## WHAT IS REQUIRED
Find the lines holding the string "computer" in the data, then copy all of them.

Data excerpts
********

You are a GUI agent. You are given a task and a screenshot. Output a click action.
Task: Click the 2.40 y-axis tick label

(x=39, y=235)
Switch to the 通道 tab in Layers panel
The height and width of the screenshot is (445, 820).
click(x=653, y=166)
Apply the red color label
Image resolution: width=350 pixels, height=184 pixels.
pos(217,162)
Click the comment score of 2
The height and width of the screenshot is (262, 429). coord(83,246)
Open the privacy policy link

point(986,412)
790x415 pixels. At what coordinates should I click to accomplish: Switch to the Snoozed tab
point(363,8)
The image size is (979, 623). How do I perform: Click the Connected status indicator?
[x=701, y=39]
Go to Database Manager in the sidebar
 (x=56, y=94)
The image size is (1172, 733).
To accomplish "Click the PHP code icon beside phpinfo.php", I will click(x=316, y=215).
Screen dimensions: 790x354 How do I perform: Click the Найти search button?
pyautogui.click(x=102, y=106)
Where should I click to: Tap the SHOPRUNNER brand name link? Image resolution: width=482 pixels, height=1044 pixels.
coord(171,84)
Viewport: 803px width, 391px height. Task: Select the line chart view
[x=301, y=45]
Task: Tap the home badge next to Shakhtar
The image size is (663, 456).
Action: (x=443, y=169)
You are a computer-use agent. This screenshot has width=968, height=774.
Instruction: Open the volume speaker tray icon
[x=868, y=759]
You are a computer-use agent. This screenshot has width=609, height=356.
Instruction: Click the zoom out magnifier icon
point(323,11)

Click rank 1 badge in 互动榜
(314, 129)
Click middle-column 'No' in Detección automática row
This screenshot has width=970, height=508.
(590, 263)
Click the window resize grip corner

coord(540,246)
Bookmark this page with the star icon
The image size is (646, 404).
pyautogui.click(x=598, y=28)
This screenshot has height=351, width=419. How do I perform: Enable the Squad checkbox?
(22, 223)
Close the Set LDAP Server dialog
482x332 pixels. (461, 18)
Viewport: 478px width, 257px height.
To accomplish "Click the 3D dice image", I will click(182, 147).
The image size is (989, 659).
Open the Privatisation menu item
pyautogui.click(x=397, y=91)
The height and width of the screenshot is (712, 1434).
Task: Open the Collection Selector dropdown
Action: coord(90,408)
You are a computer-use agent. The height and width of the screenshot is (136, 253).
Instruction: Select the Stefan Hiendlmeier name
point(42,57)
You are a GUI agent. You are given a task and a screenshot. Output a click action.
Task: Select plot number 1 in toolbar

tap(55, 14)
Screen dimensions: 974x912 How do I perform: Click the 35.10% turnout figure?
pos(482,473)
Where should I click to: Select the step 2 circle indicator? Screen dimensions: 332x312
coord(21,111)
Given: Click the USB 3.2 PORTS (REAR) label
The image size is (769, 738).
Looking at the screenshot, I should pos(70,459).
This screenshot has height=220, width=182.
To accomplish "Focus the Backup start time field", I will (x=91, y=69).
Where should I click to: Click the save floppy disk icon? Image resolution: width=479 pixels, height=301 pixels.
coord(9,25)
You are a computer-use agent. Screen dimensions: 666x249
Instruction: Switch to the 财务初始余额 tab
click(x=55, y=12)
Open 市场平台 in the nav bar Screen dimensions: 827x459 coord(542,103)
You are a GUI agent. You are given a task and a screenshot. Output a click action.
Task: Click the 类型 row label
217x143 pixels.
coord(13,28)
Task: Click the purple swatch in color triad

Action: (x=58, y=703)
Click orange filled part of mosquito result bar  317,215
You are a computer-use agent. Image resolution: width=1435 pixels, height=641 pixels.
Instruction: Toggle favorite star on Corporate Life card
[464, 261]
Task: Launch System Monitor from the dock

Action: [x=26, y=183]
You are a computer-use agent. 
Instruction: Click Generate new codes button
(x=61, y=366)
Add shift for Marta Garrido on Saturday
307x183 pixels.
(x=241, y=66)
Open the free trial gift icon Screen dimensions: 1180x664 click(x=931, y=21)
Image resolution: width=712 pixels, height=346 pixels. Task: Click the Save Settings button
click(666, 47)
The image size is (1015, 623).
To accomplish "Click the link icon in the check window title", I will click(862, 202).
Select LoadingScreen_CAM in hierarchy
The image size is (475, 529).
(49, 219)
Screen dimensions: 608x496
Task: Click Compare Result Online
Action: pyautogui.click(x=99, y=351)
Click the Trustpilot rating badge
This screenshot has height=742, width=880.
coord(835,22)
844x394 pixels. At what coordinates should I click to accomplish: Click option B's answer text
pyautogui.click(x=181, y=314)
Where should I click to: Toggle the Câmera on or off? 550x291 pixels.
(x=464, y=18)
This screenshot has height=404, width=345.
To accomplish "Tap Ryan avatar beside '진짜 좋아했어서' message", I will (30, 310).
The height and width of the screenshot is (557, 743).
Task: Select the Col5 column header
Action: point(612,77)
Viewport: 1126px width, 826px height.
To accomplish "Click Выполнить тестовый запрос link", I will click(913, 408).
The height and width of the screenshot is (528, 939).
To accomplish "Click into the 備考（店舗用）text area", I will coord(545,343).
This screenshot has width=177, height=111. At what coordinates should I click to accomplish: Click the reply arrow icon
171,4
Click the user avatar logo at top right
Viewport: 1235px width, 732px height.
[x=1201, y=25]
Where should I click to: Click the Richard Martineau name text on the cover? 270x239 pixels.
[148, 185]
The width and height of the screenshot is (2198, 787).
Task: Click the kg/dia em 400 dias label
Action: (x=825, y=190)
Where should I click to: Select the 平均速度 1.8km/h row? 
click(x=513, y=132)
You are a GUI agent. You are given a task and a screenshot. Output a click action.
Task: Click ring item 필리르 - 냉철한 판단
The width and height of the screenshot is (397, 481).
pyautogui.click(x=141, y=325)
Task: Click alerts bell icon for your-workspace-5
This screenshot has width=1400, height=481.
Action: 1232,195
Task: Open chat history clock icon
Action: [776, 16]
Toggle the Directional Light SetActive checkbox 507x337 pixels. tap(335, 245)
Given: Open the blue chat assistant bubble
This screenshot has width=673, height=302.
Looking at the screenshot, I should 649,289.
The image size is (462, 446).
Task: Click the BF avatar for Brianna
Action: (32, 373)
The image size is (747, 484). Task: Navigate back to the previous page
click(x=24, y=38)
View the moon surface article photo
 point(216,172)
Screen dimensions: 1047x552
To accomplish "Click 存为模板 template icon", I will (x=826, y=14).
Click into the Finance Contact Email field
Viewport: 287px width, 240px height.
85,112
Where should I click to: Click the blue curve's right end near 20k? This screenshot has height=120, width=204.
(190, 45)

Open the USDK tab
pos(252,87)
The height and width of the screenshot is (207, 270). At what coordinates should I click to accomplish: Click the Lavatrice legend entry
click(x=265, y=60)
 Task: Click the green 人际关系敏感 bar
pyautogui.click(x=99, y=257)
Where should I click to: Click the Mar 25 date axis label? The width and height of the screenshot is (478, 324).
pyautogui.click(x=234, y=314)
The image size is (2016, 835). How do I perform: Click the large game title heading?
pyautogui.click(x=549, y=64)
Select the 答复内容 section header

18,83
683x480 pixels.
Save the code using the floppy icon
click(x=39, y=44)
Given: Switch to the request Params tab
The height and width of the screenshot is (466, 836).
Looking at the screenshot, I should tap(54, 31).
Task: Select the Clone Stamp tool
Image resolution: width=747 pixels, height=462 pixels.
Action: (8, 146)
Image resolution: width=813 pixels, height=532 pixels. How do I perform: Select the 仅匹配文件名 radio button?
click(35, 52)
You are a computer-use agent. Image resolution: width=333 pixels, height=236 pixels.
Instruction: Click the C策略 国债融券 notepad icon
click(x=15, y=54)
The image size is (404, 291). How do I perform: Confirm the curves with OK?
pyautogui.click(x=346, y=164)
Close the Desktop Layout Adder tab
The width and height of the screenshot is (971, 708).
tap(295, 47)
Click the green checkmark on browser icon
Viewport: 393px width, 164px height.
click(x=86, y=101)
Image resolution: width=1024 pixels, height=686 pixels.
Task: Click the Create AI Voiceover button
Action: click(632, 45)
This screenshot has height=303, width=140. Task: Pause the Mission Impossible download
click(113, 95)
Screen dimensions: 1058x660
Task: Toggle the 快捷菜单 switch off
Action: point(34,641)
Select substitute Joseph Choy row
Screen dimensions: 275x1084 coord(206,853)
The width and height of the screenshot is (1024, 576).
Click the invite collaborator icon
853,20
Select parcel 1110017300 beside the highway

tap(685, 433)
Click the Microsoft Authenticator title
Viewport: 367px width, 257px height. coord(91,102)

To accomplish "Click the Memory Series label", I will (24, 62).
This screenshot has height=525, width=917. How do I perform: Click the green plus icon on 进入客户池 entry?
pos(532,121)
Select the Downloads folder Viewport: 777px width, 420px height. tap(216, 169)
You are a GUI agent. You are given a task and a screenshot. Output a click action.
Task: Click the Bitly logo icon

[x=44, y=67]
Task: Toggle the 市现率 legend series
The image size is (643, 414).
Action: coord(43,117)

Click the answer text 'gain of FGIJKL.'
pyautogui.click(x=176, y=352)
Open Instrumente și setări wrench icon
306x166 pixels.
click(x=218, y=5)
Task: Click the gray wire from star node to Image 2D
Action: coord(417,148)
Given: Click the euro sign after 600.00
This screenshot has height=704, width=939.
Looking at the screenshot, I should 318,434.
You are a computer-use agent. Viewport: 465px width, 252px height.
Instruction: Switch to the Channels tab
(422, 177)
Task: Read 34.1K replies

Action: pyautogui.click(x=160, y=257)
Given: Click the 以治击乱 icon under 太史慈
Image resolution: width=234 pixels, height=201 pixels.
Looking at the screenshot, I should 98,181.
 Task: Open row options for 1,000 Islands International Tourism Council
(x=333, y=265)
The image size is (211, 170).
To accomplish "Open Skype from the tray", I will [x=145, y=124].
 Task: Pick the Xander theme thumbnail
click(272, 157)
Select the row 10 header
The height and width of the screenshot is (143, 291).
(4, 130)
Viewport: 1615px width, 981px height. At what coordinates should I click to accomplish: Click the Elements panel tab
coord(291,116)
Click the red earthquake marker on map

********

## ANSWER TO THIS TASK
You are a computer-use agent. This screenshot has width=968, height=774.
You are a computer-use agent. This screenshot has width=609, height=356.
You are a computer-use agent. The height and width of the screenshot is (136, 253).
You are a computer-use agent. Screen dimensions: 666x249
You are a computer-use agent. Image resolution: width=1435 pixels, height=641 pixels.
You are a computer-use agent. 
You are a computer-use agent. Image resolution: width=333 pixels, height=236 pixels.
You are a computer-use agent. Viewport: 465px width, 252px height.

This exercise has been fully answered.